▸ **Your goal**:
Go through the records and copy each line where the word "computer" occurs.

[Stored records]
*** Block opens ***

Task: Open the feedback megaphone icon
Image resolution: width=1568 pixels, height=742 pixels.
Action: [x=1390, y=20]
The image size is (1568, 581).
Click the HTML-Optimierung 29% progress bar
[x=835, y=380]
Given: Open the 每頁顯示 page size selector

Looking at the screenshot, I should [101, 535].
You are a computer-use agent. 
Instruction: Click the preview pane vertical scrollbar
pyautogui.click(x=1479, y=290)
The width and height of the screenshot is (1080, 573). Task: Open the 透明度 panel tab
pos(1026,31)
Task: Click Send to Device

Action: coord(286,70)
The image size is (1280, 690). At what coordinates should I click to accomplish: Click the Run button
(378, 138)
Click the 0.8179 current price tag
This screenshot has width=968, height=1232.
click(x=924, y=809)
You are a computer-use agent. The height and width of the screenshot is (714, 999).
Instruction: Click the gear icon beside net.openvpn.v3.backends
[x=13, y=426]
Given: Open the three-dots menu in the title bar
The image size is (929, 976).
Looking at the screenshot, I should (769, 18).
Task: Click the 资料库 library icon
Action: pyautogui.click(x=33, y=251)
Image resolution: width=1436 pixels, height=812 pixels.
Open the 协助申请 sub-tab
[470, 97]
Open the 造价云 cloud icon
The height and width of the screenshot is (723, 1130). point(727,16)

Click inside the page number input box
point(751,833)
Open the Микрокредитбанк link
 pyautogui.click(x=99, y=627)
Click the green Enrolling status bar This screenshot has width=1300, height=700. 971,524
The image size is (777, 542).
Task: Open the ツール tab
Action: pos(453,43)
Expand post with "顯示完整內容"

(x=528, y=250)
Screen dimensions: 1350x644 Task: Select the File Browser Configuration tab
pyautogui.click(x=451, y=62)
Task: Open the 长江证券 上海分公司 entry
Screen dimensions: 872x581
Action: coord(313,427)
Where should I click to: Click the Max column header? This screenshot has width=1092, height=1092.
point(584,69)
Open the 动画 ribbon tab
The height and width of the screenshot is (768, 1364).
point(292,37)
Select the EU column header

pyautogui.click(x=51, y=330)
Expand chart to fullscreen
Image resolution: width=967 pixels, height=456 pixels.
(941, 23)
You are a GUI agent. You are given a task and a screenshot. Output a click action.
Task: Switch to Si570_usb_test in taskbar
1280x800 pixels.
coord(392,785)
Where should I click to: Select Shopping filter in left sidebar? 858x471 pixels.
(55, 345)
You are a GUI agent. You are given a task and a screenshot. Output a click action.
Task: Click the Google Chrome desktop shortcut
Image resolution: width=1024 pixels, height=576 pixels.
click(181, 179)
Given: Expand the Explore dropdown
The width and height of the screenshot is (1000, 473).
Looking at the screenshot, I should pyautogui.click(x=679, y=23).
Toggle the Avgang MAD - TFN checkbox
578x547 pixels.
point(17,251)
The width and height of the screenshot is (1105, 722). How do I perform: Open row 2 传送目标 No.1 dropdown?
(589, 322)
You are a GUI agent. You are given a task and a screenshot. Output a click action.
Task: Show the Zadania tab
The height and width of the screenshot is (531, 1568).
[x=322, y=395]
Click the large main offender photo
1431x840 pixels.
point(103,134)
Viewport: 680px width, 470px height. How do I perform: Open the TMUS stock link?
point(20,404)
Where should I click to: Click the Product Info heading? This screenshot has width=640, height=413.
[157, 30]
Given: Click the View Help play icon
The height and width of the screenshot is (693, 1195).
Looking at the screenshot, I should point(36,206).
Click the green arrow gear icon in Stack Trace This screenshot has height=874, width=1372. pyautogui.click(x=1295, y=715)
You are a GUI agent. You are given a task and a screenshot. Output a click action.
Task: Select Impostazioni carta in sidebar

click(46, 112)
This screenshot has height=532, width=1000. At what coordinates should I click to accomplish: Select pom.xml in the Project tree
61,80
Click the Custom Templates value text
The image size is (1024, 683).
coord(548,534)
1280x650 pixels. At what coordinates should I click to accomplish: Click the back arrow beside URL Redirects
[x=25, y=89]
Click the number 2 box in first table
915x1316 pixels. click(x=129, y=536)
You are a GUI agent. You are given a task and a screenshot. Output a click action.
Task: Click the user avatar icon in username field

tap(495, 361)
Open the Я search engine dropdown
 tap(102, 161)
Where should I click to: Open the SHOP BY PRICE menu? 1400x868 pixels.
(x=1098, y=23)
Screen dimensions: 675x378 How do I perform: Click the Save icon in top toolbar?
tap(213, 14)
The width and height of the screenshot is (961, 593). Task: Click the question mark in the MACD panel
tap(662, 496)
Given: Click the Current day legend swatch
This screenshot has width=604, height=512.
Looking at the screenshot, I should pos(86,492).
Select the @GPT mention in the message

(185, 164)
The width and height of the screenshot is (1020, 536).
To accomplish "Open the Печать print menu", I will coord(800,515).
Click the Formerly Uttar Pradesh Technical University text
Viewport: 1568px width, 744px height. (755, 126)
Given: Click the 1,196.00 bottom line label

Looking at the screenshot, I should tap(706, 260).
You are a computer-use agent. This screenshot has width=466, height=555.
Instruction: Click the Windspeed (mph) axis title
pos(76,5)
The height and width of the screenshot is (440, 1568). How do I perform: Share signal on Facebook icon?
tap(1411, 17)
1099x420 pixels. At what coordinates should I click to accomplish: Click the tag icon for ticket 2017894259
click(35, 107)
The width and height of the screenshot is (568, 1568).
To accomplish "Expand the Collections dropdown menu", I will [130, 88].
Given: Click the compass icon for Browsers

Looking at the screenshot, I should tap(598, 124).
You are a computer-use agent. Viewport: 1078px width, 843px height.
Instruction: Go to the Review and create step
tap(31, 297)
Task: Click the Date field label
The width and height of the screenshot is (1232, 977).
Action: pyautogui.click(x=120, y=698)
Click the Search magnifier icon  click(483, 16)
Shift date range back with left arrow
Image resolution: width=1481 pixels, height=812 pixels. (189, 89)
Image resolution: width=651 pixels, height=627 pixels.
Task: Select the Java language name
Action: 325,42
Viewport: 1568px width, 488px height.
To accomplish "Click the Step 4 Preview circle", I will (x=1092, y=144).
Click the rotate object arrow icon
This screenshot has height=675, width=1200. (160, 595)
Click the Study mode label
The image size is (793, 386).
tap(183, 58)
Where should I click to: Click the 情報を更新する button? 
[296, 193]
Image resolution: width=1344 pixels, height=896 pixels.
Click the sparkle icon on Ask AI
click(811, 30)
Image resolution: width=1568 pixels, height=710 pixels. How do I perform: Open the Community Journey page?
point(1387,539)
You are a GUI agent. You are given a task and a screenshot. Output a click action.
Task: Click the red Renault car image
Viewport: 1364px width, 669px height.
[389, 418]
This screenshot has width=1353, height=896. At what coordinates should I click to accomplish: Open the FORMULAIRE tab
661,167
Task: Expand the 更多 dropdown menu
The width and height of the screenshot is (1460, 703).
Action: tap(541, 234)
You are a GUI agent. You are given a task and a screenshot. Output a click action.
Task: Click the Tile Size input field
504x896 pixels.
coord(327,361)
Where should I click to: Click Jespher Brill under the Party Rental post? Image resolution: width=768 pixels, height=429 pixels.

*** Block closes ***

▸ **Result of this task**:
You are a computer-use agent. 
You are a computer-use agent. The height and width of the screenshot is (714, 999).
You are a computer-use agent. This screenshot has width=466, height=555.
You are a computer-use agent. Viewport: 1078px width, 843px height.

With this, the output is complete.